_STATED GOAL A:_
Reproduce the passage of the optical waveguide excerpt between "The term exposure" and "the cross-sectional area.", inclusive.
_STATED GOAL B:_
Summarize the optical waveguide excerpt in two sentences.

_EXTRACT:_
-=-=-=-=-
The term position of the optical waveguide is to be understood as any position specification of at least one end or a section of the optical waveguide which is sufficient to accurately determine the accurate position of an exposed end of the optical waveguide. The position information additionally also contains the information about the depth at which, that is to say between which layers of the laminate, the waveguide is located.
The term exposure of at least one end of the optical waveguide is to be understood as any type of exposing of at least one end of the optical waveguide, wherein at least the cross-sectional area of the optical waveguide is exposed and thus made accessible. The exposure is however also to be understood as an exposure of the at least one end which also comprises still further regions of the at least one end of the optical waveguide in addition to at least the cross-sectional area.
When reference is made in the context of this disclosure to light, this is thus to be understood to include electromagnetic waves in general, which may be conducted by optical media. A restriction to the light visible to the human eye is not intended. Since the water intercalated in the quartz glass disproportionally damps light at specific frequencies, in optical waveguides it will for example be in ranges which are preferably between the frequency peaks of water. Typical wavelength ranges which are used in this case are, for example, between approximately 790 nm and approximately 900 nm, around the range of 1300 nm, or around the range between 1500 nm and 1600 nm.
-=-=-=-=-
_INFORMATION PROVIDED:_
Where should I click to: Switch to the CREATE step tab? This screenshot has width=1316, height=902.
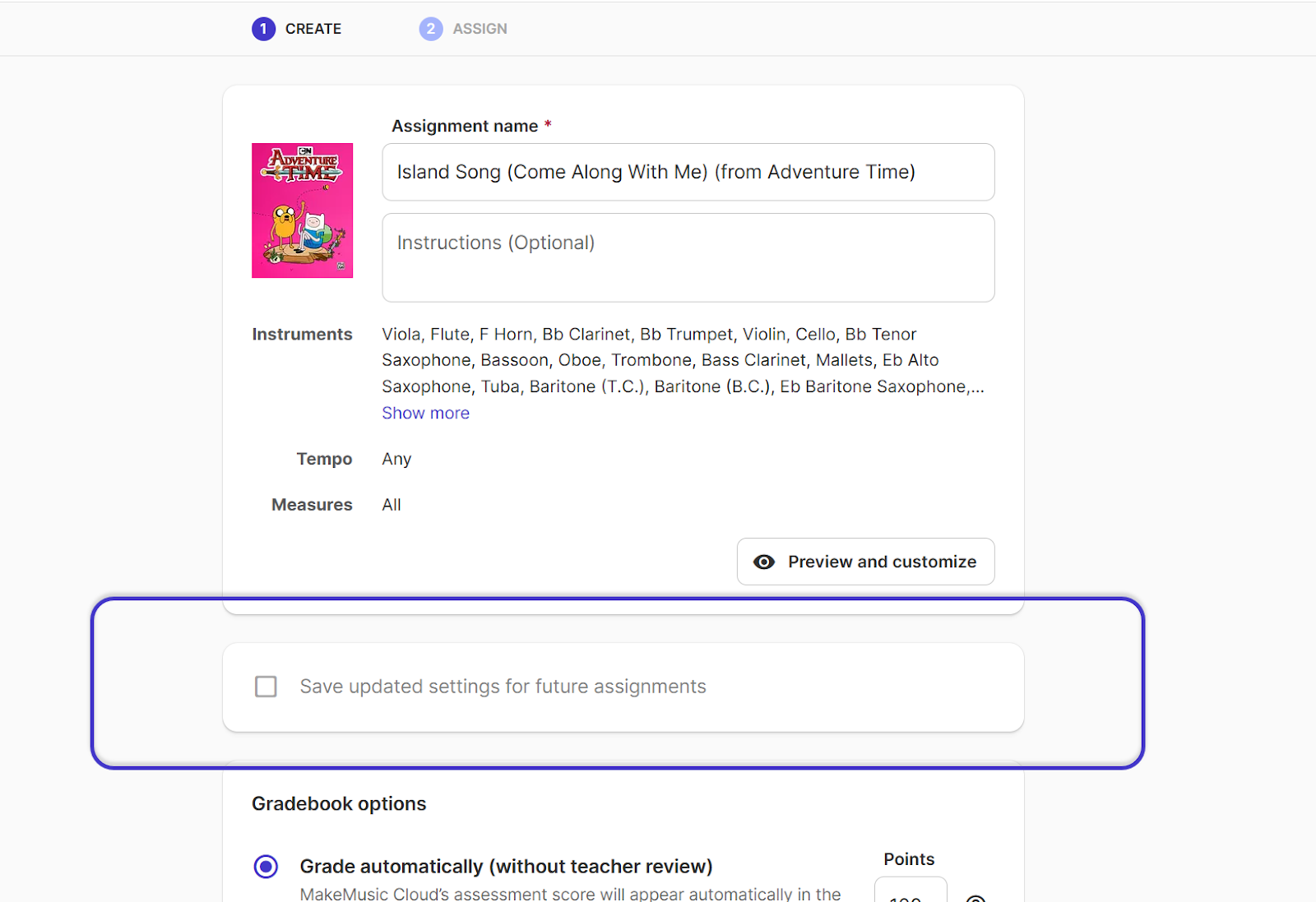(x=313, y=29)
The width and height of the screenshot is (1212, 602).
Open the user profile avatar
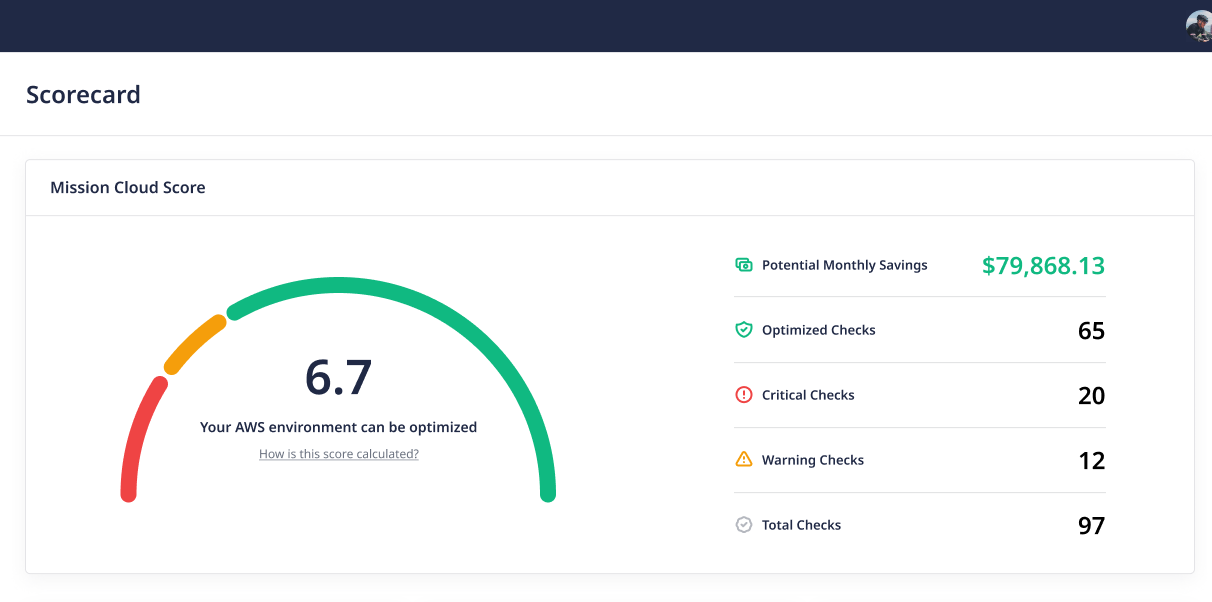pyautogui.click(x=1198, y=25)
-=-=-=-=-
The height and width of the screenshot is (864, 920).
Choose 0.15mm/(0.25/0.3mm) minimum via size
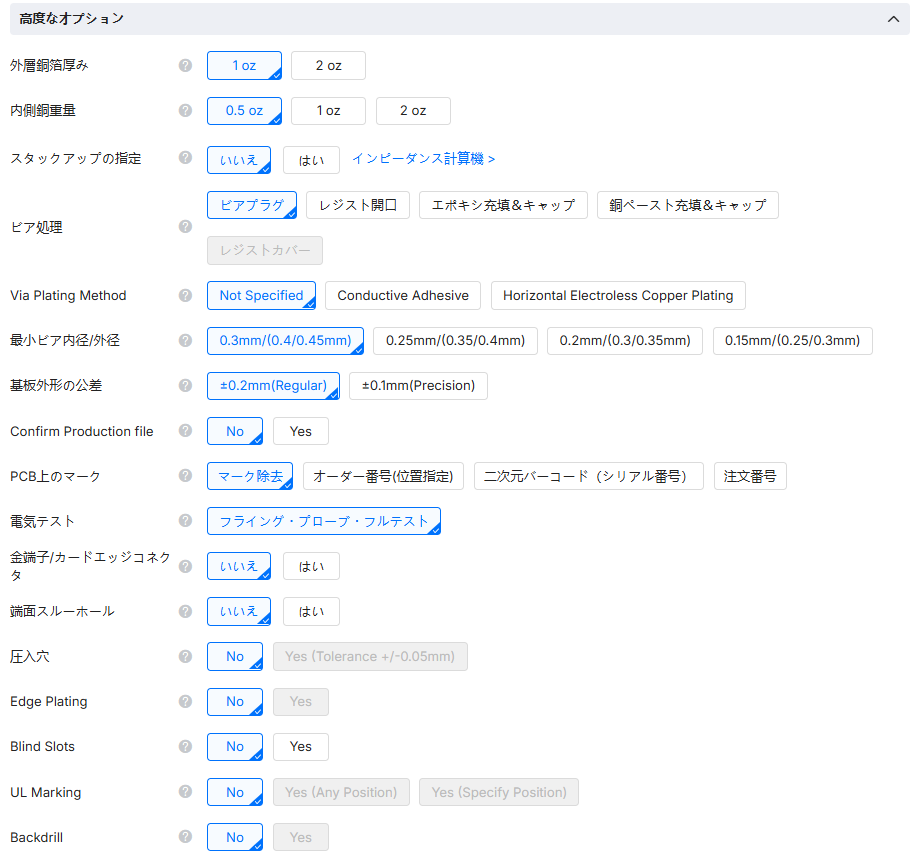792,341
-=-=-=-=-
_COMPLETE RESPONSE A:_
The term exposure of at least one end of the optical waveguide is to be understood as any type of exposing of at least one end of the optical waveguide, wherein at least the cross-sectional area of the optical waveguide is exposed and thus made accessible. The exposure is however also to be understood as an exposure of the at least one end which also comprises still further regions of the at least one end of the optical waveguide in addition to at least the cross-sectional area.

_COMPLETE RESPONSE B:_
The position of the optical waveguide means any specification of at least one end or section that is sufficient to determine where an exposed end lies, including the depth between laminate layers. Exposure means making at least the cross-sectional area of an end accessible, and light includes electromagnetic waves in general, with typical wavelengths lying between the frequency peaks of water, such as roughly 790 to 900 nm, around 1300 nm, or between 1500 and 1600 nm.